------ Available records ------

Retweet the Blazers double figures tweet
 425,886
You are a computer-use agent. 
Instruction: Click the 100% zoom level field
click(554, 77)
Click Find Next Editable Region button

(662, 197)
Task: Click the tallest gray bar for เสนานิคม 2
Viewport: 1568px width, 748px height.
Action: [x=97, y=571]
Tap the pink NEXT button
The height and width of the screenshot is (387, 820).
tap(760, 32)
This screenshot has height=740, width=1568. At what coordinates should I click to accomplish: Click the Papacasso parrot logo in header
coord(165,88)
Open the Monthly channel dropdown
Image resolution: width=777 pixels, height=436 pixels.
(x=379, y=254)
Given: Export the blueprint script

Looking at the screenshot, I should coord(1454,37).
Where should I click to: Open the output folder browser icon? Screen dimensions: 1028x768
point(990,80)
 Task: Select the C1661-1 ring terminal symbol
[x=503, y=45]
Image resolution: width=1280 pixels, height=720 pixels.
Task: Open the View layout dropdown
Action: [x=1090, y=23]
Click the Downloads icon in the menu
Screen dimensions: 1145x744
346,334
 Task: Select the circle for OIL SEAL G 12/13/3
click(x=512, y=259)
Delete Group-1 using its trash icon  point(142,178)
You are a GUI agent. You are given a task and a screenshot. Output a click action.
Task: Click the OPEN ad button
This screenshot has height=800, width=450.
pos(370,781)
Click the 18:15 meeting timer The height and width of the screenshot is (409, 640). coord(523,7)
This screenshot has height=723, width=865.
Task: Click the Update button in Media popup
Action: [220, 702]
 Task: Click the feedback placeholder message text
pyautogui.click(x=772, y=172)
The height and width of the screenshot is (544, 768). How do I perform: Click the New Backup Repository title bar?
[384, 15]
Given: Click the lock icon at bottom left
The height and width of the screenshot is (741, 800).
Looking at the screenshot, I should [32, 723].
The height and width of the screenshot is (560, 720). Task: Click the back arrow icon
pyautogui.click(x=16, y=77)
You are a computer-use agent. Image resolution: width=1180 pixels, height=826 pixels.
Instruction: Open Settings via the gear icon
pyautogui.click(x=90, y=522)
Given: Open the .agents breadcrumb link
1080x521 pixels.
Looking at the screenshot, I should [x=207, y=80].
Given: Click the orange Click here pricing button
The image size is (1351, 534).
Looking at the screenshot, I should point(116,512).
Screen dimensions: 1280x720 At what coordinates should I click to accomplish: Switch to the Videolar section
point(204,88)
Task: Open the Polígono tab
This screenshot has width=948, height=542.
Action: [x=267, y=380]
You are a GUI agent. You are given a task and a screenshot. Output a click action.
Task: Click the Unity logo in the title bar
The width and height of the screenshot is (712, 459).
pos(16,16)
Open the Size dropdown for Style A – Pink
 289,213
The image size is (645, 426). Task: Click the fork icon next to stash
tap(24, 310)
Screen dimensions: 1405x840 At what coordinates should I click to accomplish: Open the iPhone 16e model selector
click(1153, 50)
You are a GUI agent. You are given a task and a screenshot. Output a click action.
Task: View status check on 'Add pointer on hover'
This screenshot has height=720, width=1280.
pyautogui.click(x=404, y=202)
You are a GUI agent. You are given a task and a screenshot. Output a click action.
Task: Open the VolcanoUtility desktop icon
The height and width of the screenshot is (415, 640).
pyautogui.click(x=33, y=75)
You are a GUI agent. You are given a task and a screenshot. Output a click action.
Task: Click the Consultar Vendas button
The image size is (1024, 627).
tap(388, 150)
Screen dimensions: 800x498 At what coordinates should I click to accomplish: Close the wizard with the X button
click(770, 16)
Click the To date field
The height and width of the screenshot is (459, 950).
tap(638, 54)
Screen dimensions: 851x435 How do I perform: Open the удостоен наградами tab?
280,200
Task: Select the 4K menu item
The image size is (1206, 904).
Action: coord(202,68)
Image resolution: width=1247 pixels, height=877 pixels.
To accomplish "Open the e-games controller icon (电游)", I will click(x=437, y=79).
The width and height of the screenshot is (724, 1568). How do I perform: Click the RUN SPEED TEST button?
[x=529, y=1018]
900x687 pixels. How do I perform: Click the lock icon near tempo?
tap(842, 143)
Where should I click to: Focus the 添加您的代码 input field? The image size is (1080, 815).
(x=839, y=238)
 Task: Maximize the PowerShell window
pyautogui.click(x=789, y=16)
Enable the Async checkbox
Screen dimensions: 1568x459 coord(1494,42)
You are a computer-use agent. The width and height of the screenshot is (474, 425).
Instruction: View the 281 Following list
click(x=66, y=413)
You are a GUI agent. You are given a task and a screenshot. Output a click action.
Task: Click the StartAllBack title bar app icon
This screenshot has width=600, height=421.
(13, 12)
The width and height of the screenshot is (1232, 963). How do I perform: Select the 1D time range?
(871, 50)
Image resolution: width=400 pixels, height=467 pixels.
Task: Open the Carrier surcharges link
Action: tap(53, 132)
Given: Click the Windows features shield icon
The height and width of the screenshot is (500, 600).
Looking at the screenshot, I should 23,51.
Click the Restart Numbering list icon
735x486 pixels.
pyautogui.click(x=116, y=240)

------

• Description of the task
Within the listing above, copy each line that has the string "menu".

• Task answer
Click the Downloads icon in the menu
Task: Select the 4K menu item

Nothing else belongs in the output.